Provided entries =
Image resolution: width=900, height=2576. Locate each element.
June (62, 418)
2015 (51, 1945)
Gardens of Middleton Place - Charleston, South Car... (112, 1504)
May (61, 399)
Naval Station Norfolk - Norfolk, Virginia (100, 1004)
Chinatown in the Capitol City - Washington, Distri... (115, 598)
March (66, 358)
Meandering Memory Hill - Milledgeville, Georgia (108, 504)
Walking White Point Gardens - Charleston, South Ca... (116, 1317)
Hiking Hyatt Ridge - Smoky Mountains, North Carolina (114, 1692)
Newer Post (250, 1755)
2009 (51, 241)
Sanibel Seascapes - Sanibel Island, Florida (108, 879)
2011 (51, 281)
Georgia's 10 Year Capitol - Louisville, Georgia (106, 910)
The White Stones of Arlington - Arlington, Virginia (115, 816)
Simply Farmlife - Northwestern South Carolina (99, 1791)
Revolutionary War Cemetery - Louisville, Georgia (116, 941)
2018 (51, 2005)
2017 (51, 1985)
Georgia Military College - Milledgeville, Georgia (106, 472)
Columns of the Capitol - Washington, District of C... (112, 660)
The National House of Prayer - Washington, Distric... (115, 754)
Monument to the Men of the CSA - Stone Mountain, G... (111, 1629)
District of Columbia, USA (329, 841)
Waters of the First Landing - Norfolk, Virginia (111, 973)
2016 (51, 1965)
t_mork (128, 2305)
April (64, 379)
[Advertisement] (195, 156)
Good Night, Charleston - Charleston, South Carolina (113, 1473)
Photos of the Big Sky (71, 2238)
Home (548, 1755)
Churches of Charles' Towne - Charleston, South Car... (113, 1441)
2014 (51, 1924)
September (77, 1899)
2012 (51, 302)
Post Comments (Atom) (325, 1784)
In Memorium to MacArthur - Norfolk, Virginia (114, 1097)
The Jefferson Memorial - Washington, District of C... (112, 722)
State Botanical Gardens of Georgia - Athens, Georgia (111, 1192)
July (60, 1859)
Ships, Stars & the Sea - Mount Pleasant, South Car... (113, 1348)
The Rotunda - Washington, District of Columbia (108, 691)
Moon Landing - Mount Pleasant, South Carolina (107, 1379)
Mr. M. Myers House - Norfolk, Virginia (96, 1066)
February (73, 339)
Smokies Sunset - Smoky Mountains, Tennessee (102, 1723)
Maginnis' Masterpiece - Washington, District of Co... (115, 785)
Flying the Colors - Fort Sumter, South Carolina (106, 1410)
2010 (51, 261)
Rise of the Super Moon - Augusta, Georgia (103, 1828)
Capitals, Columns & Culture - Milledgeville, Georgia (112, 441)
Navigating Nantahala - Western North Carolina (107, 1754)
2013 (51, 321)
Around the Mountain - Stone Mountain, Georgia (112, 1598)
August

Stated problem = Copy out, in full, each line of the listing above that contains the string "Charleston". Matching is case-sensitive.

The output =
Gardens of Middleton Place - Charleston, South Car... (112, 1504)
Walking White Point Gardens - Charleston, South Ca... (116, 1317)
Good Night, Charleston - Charleston, South Carolina (113, 1473)
Churches of Charles' Towne - Charleston, South Car... (113, 1441)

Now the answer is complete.